With the small field of marathon runners, I felt as if
I was running alongside the road by my lonesome. Sure, I could see runners ahead and behind me
in the distance, but the lead runners had yet to cross my path.
When I run out-and-back races, I try to predict when I
will see the lead runner. When I see him
or her, they are typically about four to five miles in front of me. Sometimes, I do dream of being a lead runner
with the runners behind me yelling out, “Way to go!” or “Looking good, keep it
up!” But in reality, that will never
happen. When I do hear “looking good,
keep it up you’re almost there”, it’s not the same thing. No, I don’t look good and I am not almost
there.
Triple point monument |
Another five quiet miles passed and I noticed a tattered
makeshift plywood sign mounted on a fence post with “Monument Road” scribed on
it. The single-lane dirt road led up a
hollow into the Boundary Ridge wilderness where one can find a survey monument marking
a point common to the three states of Idaho, Utah and Wyoming. I thought, “Now that’s where I want to go
before leaving Cokeville.” But, judging from
the condition of the road, a four-wheel drive vehicle was recommended. Oh well, maybe another day. Besides, I don’t believe it would be as
impressive as the southwest’s Four Corners Monument.

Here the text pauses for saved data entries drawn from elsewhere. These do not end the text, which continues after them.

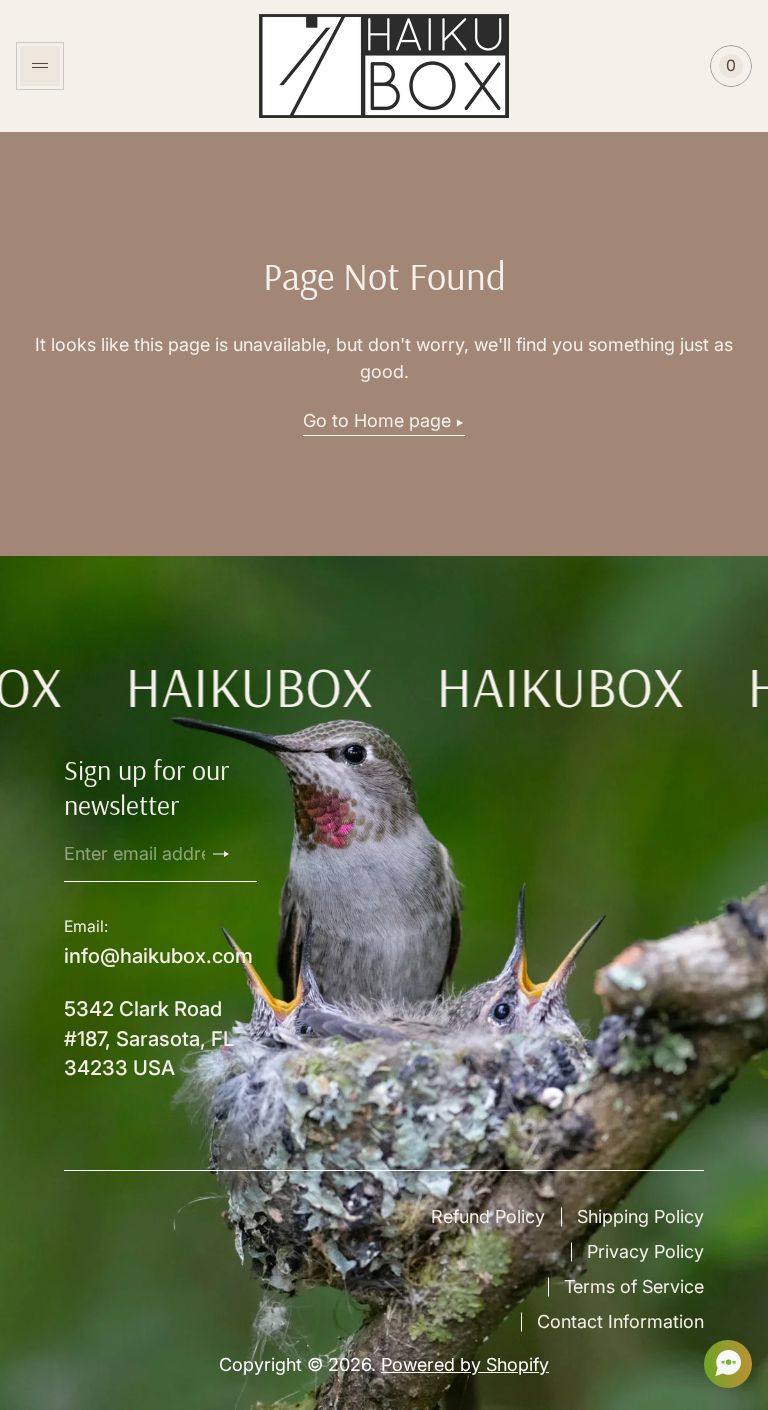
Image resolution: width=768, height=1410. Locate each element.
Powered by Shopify (465, 1364)
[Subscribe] (229, 854)
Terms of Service (634, 1286)
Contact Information (620, 1321)
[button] (722, 1364)
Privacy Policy (645, 1251)
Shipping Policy (640, 1216)
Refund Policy (488, 1216)
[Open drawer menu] (40, 66)
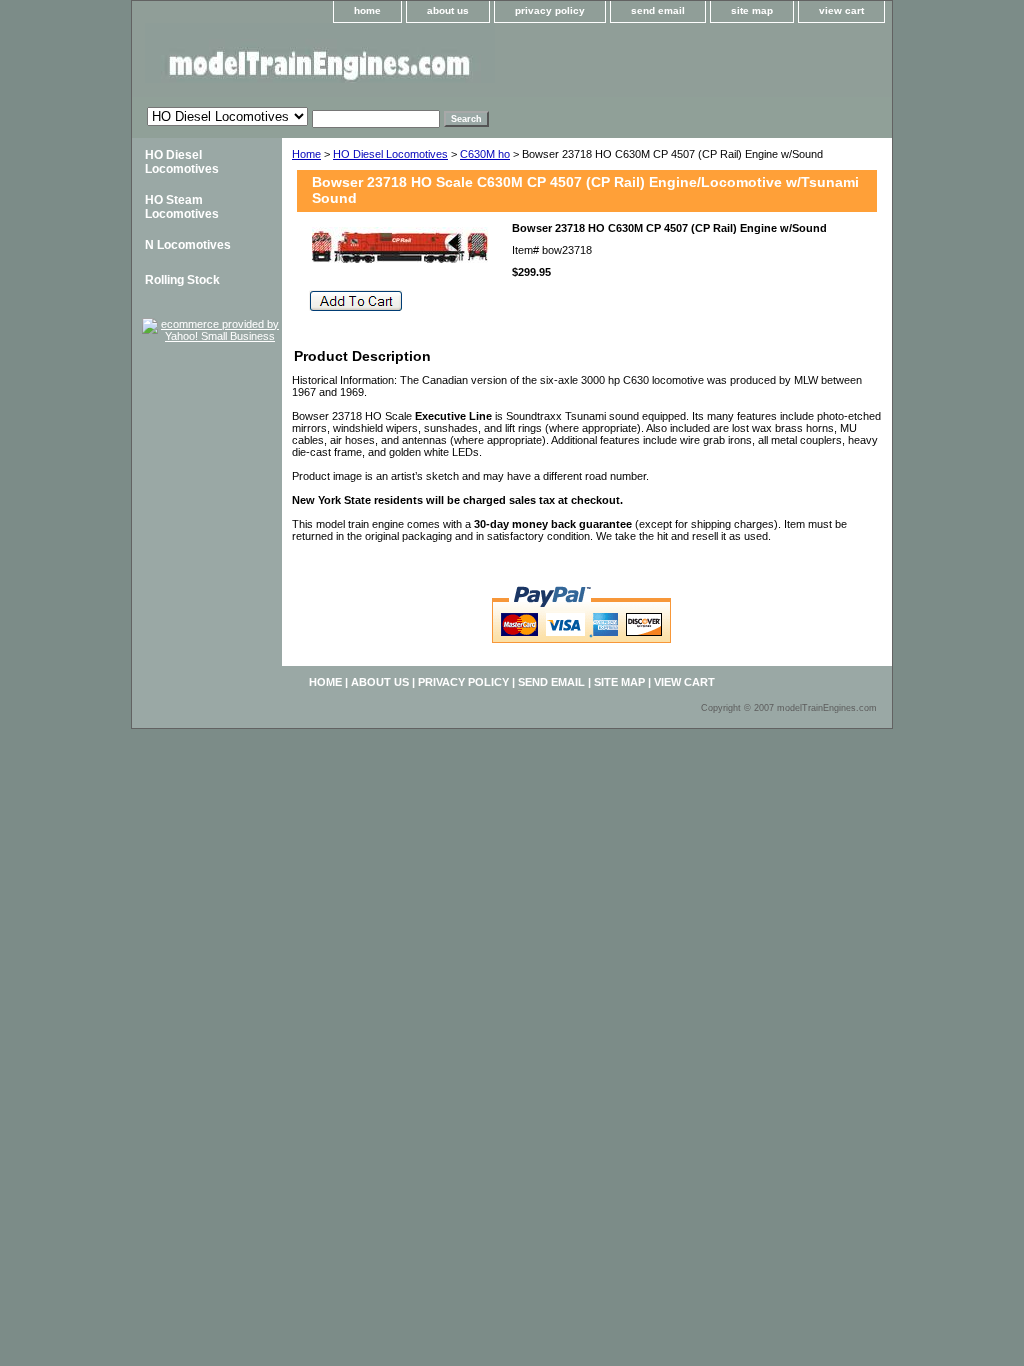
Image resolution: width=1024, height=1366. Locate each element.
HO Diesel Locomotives (390, 154)
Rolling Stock (182, 280)
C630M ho (485, 154)
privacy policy (550, 10)
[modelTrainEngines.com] (382, 60)
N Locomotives (188, 245)
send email (658, 10)
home (367, 10)
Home (306, 154)
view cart (841, 10)
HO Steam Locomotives (182, 207)
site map (752, 10)
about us (448, 10)
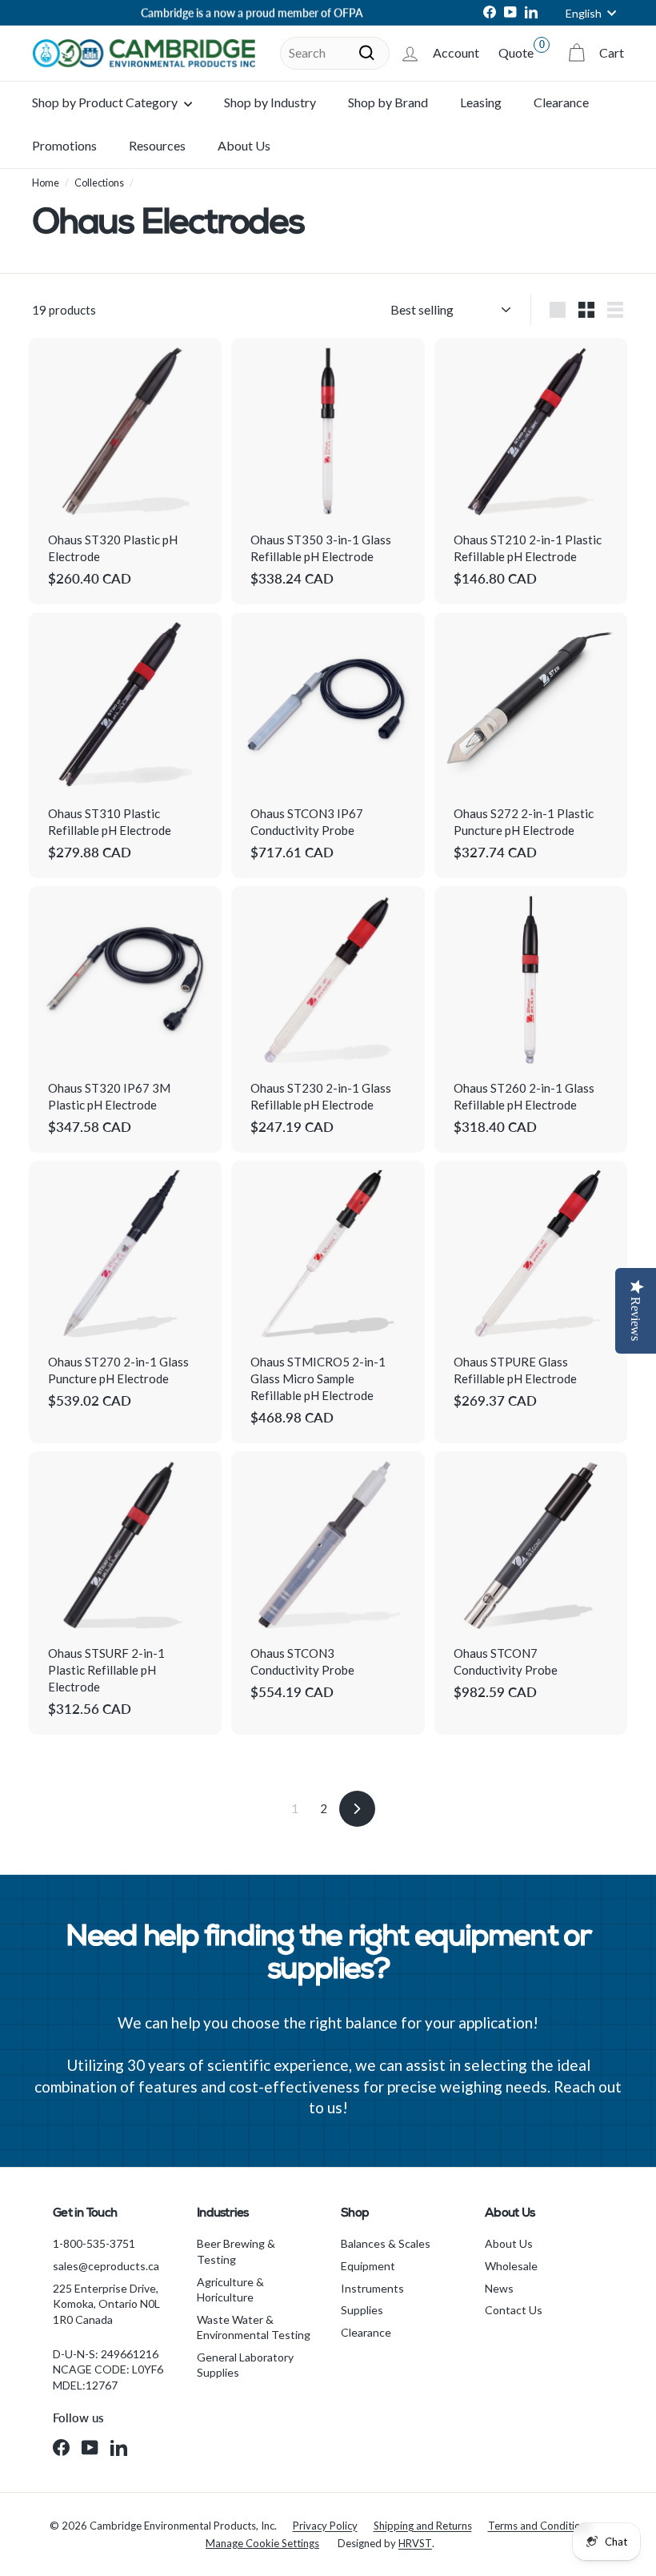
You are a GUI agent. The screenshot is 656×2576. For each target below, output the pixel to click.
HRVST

I had been counting the miles since leaving Cokeville,
and before I knew it, the half-way point appeared on the horizon. At the turn-around point, I noticed several
cans of OFF placed on a table adjacent to a five-gallon Igloo water dispenser
with a few one-gallon water jugs packed into a cardboard box placed on the
ground underneath. I guess other runners
failed to adequately prepare themselves and weren’t mindful of the mosquitos in
the area.
The number of mosquitos seemed to wane as the morning
progressed and weren’t so active and bothersome with the rising temperatures. I wanted more OFF as some insurance, but as I
went to use a can, each one was empty! I
wasn’t too concerned though. I refilled
my small eight-ounce plastic containers and began the final half.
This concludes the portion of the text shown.